Пытаешься отвлечься, найти "хорошую пронзительную любовь". "…И у меня, кажется, начинается такая любовь к одной красивой крымской девочке". Она - Лена Мясникова, девушка 14 лет из крымской деревни с поэтичным названием Ливадия. Повесть "Ура!" начинается как традиционная история юношеской любви. Фокус же в том, что в настоящем времени говорится о зарождающейся, предполагаемой любви, тогда как сама встреча героя с предметом чувства случилась в прошлом. Любовь, таким образом, не выходит в план жизни - то ли от несоответствия объекта любовного чувства идеалу, то ли от нерешительности самого влюбленного, склонного переносить отношения со своей возлюбленной в сферу собственных фантазий и внутренних представлений.

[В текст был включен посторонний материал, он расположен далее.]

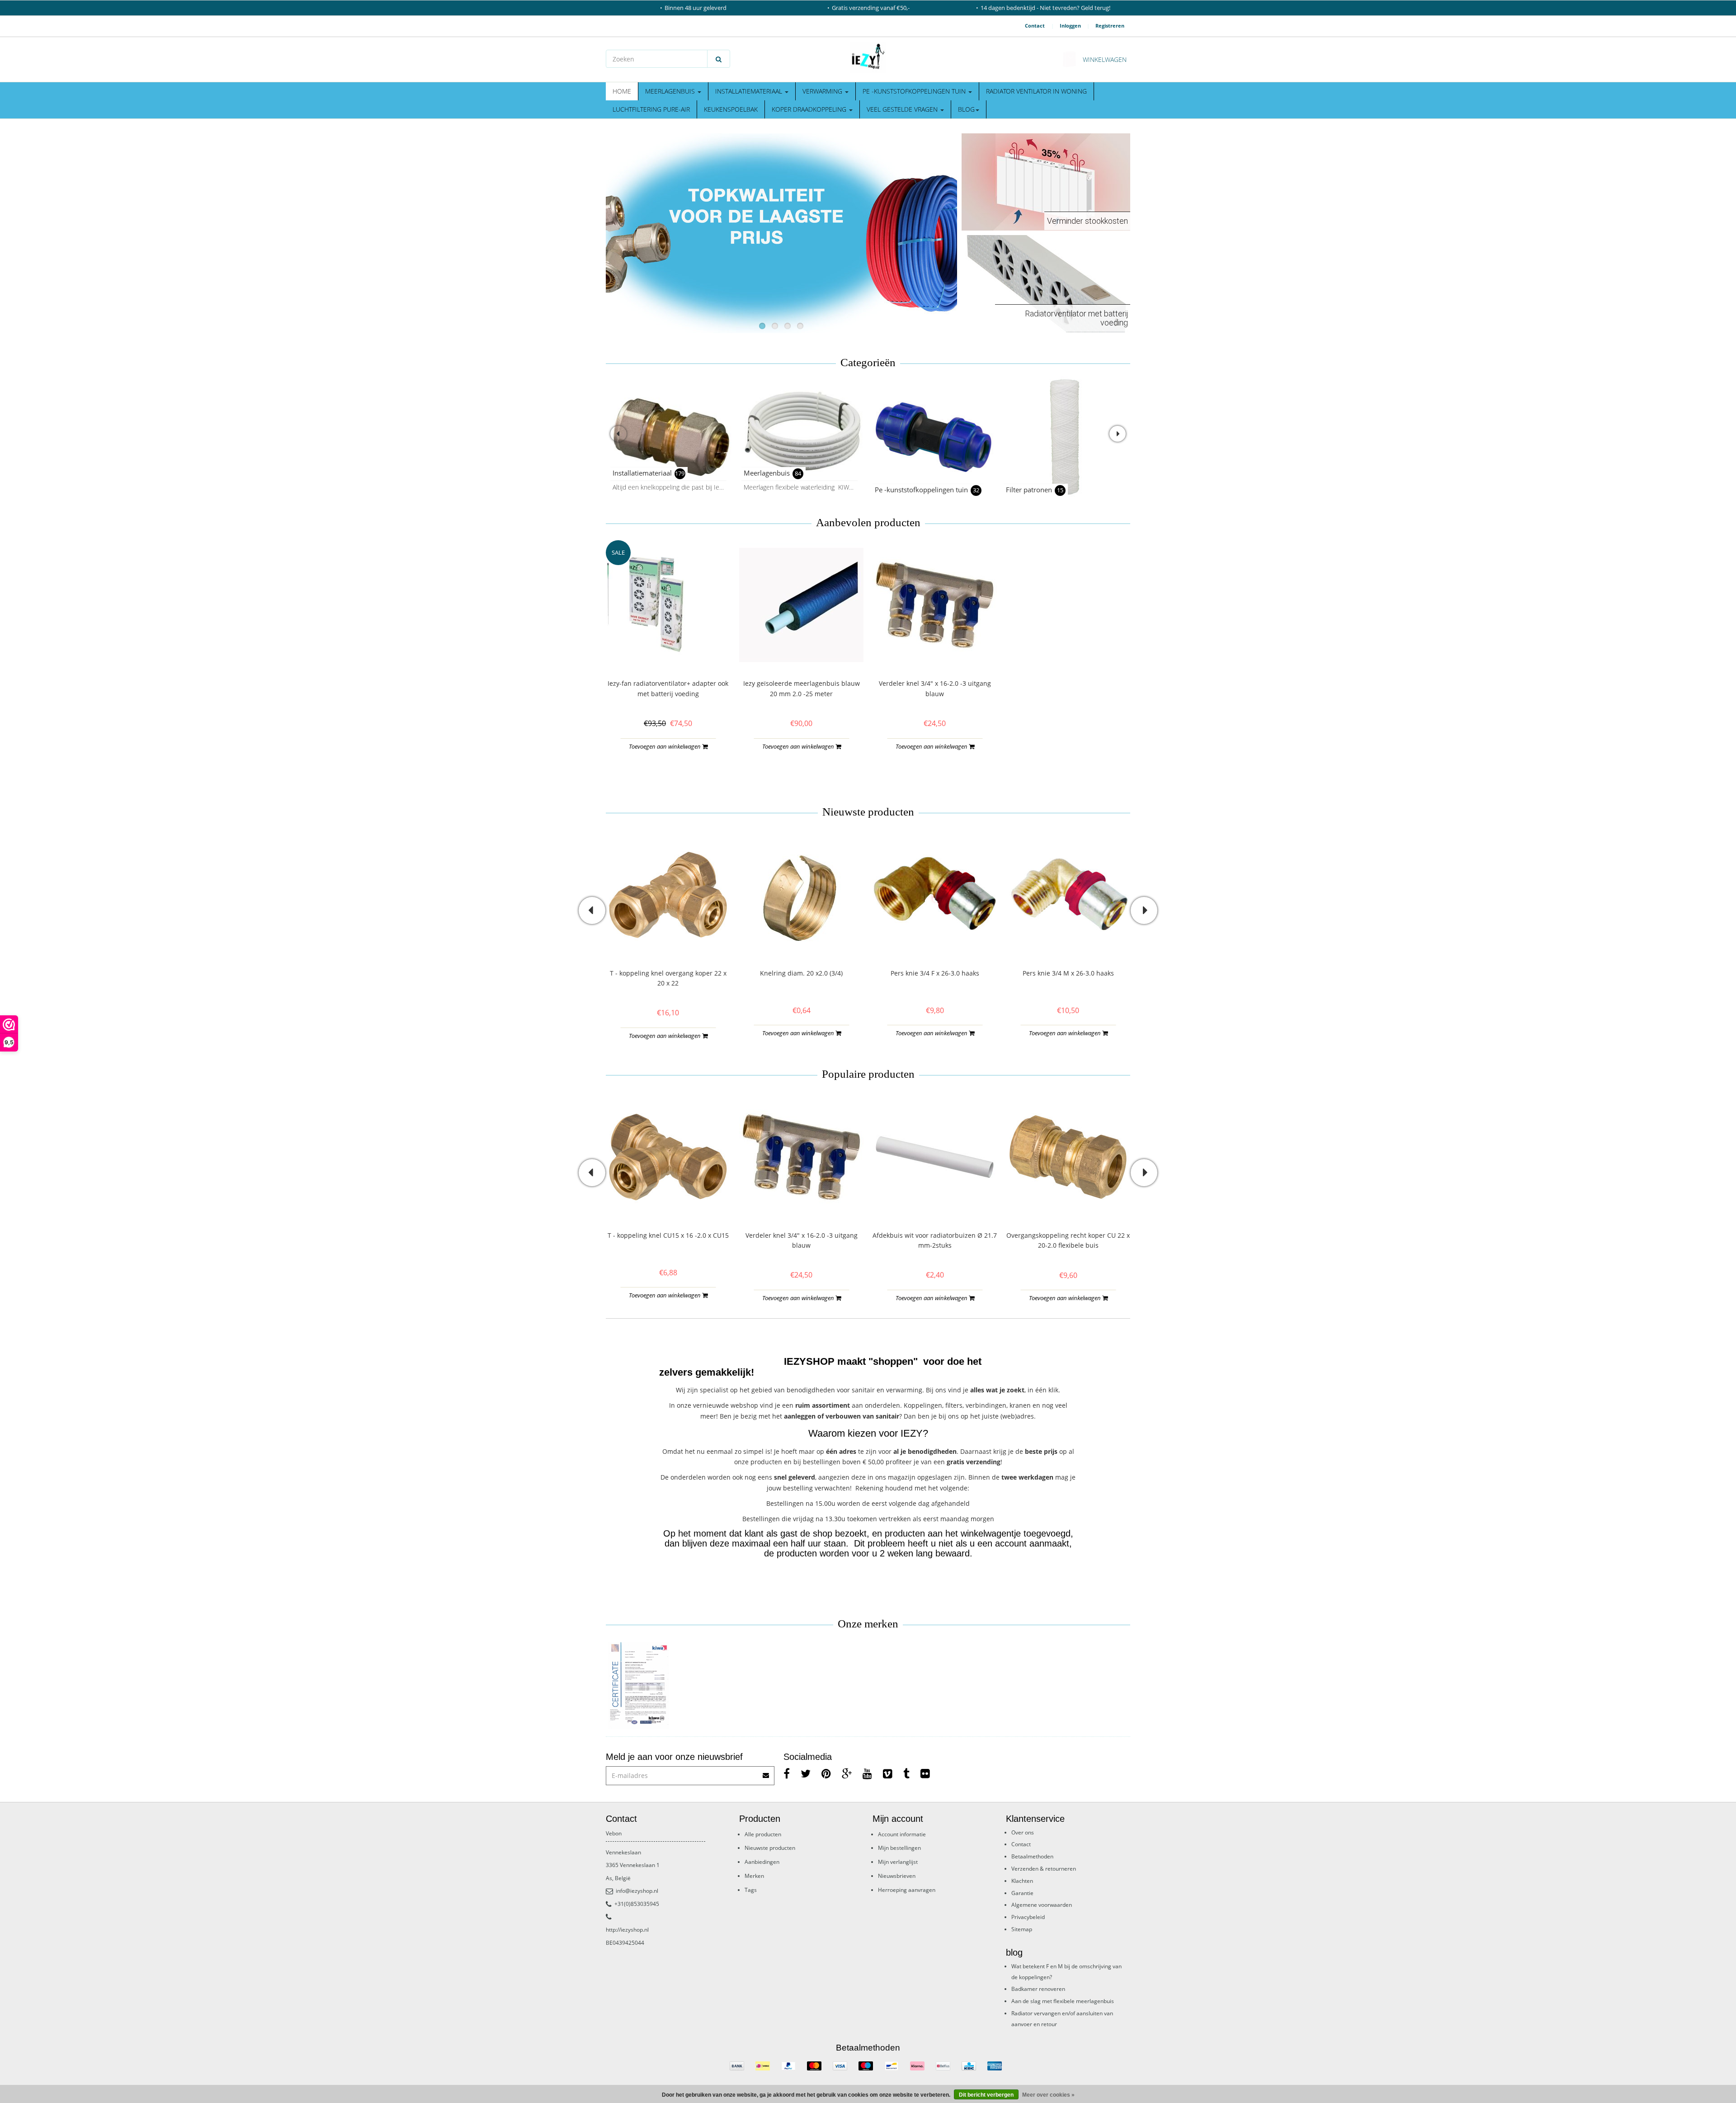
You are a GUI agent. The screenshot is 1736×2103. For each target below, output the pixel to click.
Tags (751, 1890)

Шаргунов - развращенный праведник, Мясникова - девственная блудница. Он двигается к правильной жизни, она ко греху. По контрасту с романтической историей платонической любви автор рисует грехопадший мир настоящего, где образ новой Беатриче Лены Мясниковой может только пригрезиться. Дикое несоответствие: она, прекрасная, юная, девственная - и грубый, развратный, деградирующий мир вокруг. Мать Лены "хохлушка Надя, уже с морщинами и дряблостью, раньше работала в Ялте официанткой, а теперь иногда выезжает в Одессу торговать тряпками", ее брат Славик, "старше Лены на год и совсем неказистый". Реальность наложила отпечаток на образ курортной Ливадии: зверская красота Лены, деградирующий день за днем Славик, засаленная брошюрка "Сад и огород", люди, работающие на криминал.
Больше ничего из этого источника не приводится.